Angespannte Stimmung seit der Jahreshauptversammlung

Das Verhältnis zwischen Fans und Trainer ist nicht erst seit diesen Tagen angespannt. Die Kluft war schon am 10. Mai größer geworden, trotz der Euphorie nach der direkten Qualifikation für die Champions League. Auf der Jahreshauptversammlung hatten die Schalke-Mitglieder eine Satzungsänderung verhindert, die Magath bei Transfers finanziell weitgehend freie Hand gelassen hätte - die Kommunikation zwischen dem Coach und dem "höchsten Gut", den Fans, war danach nahezu zum Erliegen gekommen. Der Streit entbrannte in den Wochen danach, als Magath sich ein ums andere Mal in Interviews über die gescheiterte Satzungsänderung beschwerte und als Drohszenario unverhohlen mit einem Engagement bei RB Leipzig kokettierte.

Die Art und Weise der Abberufung (telefonisch via Pressesprecher) des einstigen Fanbeauftragten Rojek brachte schließlich das Fass zum Überlaufen. Der hatte den massiven Widerstand so nicht erwartet. Magaths Bezeichnung der organisierten Fans als "kleine Gruppe" tat schließlich ihr Übriges dazu.

Magath sieht sich als "Schnäppchen-König"

Für die jüngsten Anfeindungen der Fans hat Magath wenig Verständnis. "Die Kritik an den Transfers ist unangebracht. Charisteas kann uns mit seinem Kopfballspiel helfen. Karimi entfacht als Mittelfeldspieler den Konkurrenzkampf", sagte Magath der "Bild"-Zeitung. Die Transfers würden sogar wirtschaftlich Sinn machen, ergänzte der in der letzten Saison noch gefeierte Magath: "Ich bin wohl eher ein Schnäppchen-König als ein Ramsch-König! Durch geschickte Verkäufe habe ich eine sechsstellige Summe Überschuss erwirtschaftet."

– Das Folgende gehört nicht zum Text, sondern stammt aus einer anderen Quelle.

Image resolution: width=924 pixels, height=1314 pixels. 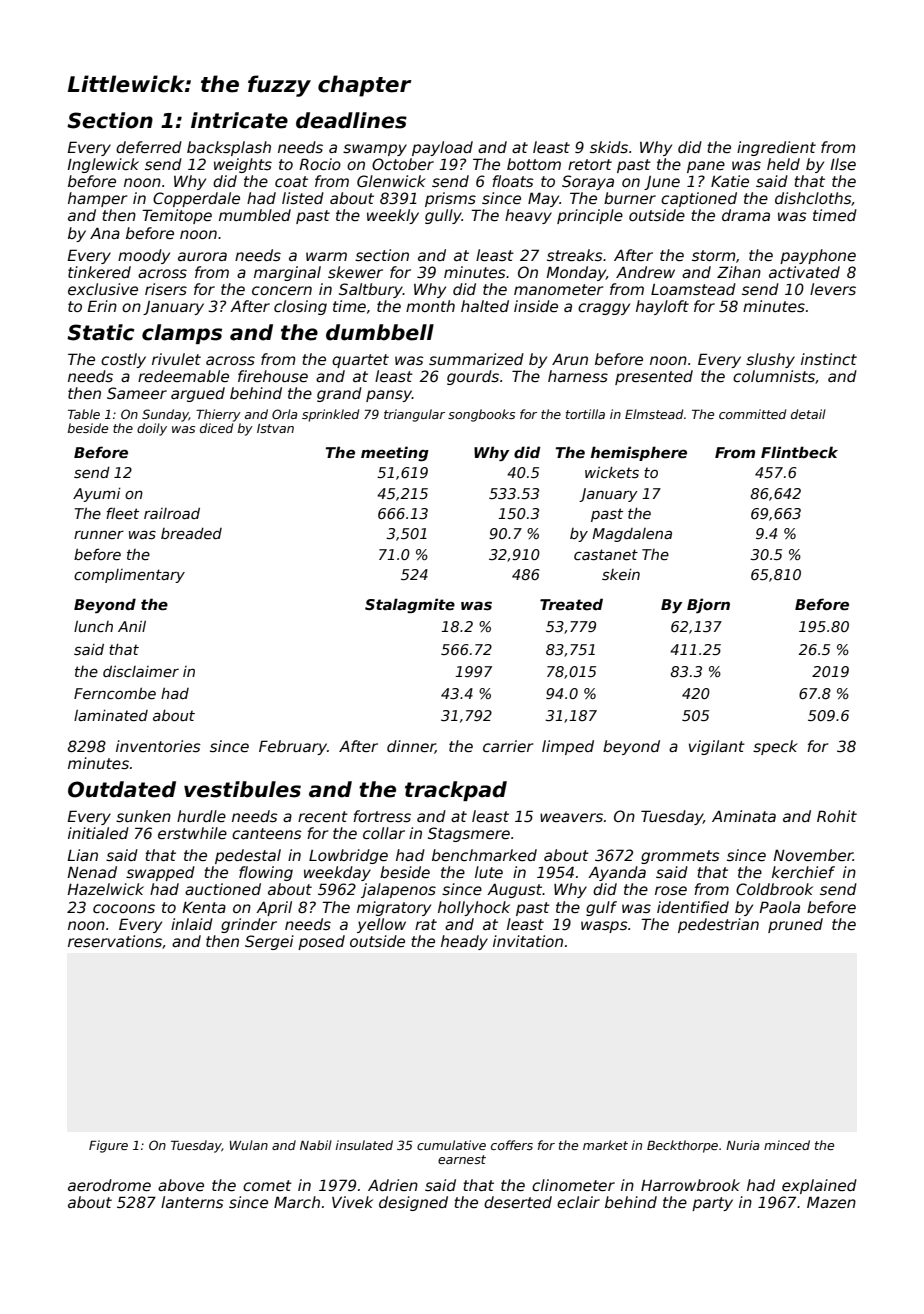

Die Fans hingegen fürchten, dass ihr Club langsam aber sicher zu einem Fitnessklub für Alte verkommt. Die Stimmung gleicht jedenfalls einem Pulverfass. "Stoppt diesen Irrsinn, der in den letzten Tagen auf Schalke eskaliert ist! Er ist nicht nur finanziell vereinsschädigend, sondern dabei auch noch rufschädigend, wie die öffentlichen Reaktionen gezeigt haben", schimpft der Supporters Club.

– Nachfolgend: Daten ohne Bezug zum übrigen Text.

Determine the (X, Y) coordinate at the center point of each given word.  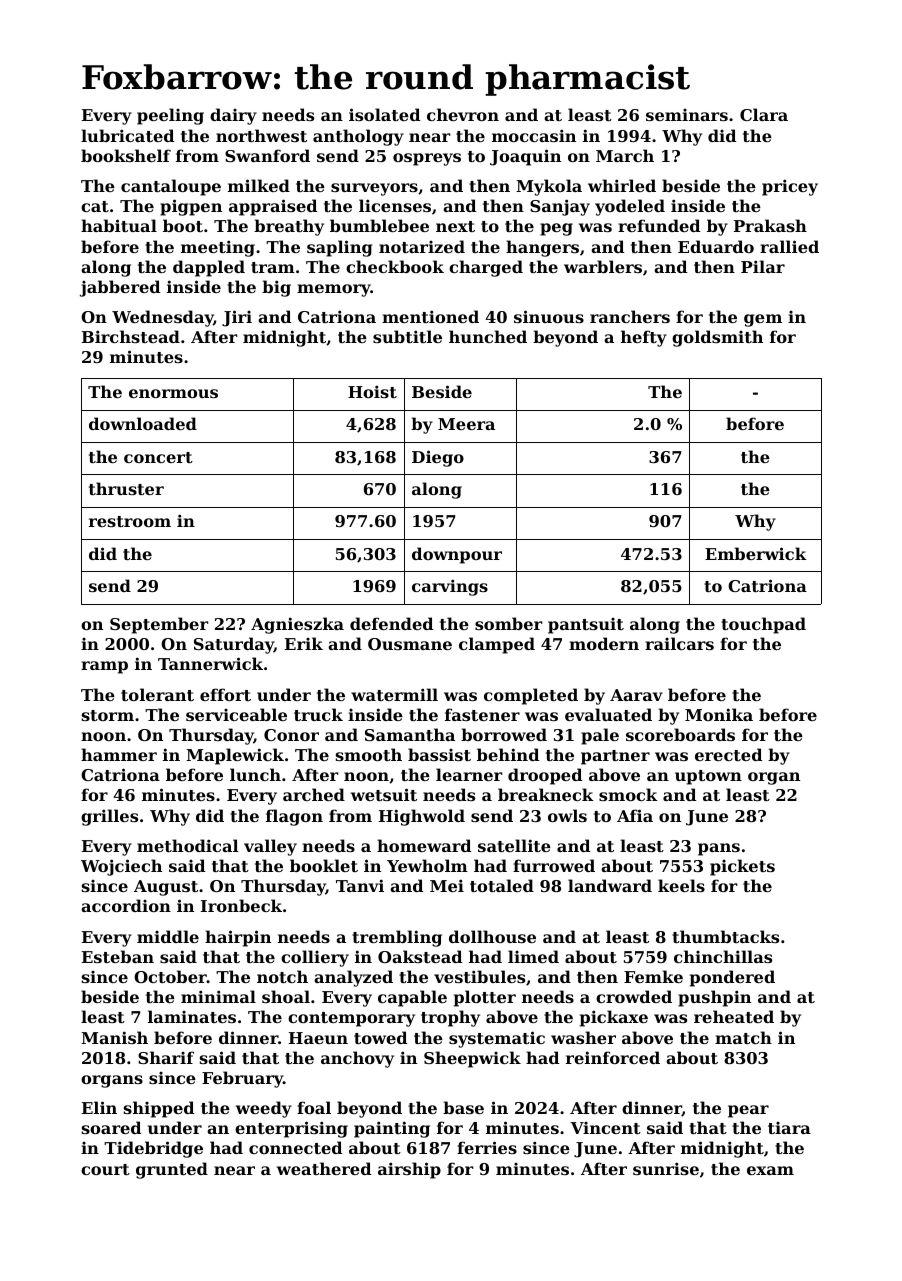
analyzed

"Als früherer Fan-Beauftragter von Schalke habe ich Magath immer gesagt, er soll die Fans mitnehmen. Aber das macht er nicht", sagt Fan-Boss Rojek. "Ich habe keine Ahnung, was nach einer Derby-Pleite passieren wird. Viele Szenarien sind denkbar, auch, dass wir vor die Geschäftsstelle ziehen und 'Magath raus' skandieren. Wir haben hier richtig Druck auf dem Kessel. Irgendwann platzt das mal." Es klingt wie eine Drohung.